Edan Milton Hughes | |
Birth Date: | 4 June 1935 |
Birth Place: | Maysville, Kentucky |
Death Place: | San Francisco, California, U.S. |
Nationality: | American |
Occupation: | art dealer, art collector, author |
Edan Milton Hughes (June 4, 1935April 21, 2015) was an American art dealer and collector of California art. He wrote the definitive work on California artists.
Edan Milton Hughes was born June 4, 1935, in Maysville, Kentucky. He attended the University of Kentucky, where his studies were interrupted by the Korean War. The Navy first brought him to San Francisco as a young man, where he remained till his death.
During the period of the 1960s and 1970s in San Francisco he lived in the Haight-Ashbury section of the city.
Hughes enjoyed playing bridge, and going to the Opera. He was not married and had no children, but enjoyed a vast group of friends in the San Francisco Bay Area and beyond. He died in San Francisco on April 21, 2015.[1]
Hughes first settled in San Francisco when the Navy brought him there after the war. He was an avid dancer, and found work as a dance instructor, and as a hair stylist in some of the principal San Francisco hotels.
He sometimes worked as an assistant to rock promoter Bill Graham and met many of the main rock groups and personalities of the time, including members of the Rolling Stones, Creedence, Carlos Santana, Led Zeppelin, Jimi Hendrix, Jefferson Airplane, the Grateful Dead, and the Mamas and the Papas.
He also worked in real estate for several years, an activity which brought him into contact with some of the fine art from the state of California which started a lifelong passion. At the time, there was little interest in such art, and he was able to procure many canvases from some of the best artists, unrecognized at the time, for a pittance. This formed the basis of what became a vast collection of California art. His apartment was covered chock-a-block with California paintings, with many others stacked up with wall space left to show it.
His interest as a collector, along with an increasing recognition of the value of California art, combined to turn Hughes into an art dealer of California art of the first order.

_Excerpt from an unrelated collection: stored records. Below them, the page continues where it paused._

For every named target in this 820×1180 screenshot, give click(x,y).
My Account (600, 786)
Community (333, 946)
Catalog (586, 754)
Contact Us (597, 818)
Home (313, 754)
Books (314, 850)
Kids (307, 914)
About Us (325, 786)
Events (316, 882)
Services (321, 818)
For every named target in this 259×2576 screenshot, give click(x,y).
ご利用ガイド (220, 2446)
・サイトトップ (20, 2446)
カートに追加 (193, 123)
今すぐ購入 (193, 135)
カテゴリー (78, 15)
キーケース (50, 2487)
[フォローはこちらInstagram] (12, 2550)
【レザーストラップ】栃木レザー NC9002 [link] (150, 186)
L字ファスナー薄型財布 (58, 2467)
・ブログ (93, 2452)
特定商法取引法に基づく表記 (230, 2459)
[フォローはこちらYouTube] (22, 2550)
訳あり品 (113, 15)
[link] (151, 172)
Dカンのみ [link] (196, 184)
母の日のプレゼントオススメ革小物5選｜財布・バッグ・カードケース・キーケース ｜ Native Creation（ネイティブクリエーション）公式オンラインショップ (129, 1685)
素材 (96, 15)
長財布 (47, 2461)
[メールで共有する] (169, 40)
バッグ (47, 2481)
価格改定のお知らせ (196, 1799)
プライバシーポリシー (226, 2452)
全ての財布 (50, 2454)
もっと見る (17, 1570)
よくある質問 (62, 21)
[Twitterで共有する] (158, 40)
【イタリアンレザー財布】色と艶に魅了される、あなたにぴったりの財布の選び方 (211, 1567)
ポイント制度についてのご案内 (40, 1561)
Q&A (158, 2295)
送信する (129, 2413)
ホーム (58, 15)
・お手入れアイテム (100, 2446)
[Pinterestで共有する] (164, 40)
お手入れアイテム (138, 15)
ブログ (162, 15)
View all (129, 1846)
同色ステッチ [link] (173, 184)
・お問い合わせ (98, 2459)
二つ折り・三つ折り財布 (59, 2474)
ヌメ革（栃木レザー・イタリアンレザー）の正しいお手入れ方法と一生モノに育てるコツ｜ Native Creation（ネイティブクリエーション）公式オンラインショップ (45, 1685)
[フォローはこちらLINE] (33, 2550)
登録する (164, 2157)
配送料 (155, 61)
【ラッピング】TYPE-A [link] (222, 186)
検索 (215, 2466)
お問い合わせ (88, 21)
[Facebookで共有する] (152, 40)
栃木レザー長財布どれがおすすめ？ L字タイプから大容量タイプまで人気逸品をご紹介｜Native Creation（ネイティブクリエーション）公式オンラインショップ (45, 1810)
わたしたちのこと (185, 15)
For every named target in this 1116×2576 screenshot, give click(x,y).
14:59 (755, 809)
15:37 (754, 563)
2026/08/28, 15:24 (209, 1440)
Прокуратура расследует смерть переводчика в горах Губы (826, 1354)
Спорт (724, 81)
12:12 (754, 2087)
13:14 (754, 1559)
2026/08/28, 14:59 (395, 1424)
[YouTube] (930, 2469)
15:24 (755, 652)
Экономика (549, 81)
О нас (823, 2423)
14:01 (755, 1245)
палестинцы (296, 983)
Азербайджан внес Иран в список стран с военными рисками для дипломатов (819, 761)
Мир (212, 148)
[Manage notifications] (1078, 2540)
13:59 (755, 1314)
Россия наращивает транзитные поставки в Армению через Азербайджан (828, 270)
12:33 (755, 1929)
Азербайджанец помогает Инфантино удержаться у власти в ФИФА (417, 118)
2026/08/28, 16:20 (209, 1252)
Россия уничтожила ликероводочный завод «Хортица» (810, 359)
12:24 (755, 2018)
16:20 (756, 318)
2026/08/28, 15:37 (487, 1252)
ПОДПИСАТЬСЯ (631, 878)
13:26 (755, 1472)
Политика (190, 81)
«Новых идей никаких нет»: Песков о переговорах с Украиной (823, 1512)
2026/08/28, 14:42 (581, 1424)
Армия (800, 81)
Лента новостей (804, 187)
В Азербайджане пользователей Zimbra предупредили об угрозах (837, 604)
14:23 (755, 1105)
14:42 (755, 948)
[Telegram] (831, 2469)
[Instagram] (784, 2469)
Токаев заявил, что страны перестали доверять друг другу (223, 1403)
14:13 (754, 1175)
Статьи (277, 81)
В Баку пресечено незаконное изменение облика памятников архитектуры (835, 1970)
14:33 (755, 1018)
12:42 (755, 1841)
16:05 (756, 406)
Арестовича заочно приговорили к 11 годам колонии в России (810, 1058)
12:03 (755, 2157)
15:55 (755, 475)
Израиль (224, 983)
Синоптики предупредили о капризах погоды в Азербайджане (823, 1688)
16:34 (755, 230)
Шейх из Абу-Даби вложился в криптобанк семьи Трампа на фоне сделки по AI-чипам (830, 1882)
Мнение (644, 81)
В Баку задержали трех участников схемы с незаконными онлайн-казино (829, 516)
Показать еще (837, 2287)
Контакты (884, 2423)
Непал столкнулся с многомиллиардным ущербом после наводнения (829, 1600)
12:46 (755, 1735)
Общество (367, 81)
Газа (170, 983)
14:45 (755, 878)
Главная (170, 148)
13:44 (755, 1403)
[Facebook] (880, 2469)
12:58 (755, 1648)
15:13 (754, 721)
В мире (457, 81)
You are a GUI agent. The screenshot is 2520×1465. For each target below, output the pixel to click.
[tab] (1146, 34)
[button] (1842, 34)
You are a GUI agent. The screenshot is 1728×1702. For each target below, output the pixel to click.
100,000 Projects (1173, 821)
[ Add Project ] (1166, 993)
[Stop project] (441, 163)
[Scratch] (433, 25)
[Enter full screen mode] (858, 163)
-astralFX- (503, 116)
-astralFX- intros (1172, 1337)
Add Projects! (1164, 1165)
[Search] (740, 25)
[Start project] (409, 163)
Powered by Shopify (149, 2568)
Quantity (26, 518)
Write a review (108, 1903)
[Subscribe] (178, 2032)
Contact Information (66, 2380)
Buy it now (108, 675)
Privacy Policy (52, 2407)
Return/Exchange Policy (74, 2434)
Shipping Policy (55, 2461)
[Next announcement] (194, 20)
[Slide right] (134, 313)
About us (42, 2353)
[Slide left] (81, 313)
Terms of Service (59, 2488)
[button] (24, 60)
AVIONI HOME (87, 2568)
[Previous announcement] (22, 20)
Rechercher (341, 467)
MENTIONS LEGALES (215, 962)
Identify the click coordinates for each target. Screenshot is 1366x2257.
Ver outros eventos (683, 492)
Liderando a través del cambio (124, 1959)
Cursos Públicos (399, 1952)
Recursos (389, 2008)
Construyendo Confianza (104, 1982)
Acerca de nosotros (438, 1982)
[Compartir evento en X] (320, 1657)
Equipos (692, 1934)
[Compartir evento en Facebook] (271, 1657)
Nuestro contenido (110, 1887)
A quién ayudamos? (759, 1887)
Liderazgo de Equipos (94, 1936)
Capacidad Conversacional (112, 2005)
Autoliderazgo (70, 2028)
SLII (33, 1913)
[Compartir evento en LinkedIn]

He also published his monumental reference work "Artists in California, 1786-1940" in 1986 with biographies of over 20,000 California artists,[2] and this work along with Hughes' collection and dealership helped bring California art to the notice of the art world. The Crocker Art Museum in Sacramento took an interest, and helped organize and publish revised editions of the work, which is universally recognized as the definitive work in its field.
Hughes is the author of Artists in California, 1786-1940 (1986). The first edition was published in 1986, and received so many follow up inquiries that he decided to produce a second edition with double the amount of content.[3] The third edition[4] is a biographical dictionary which contains information on over 20,000 Californian artists.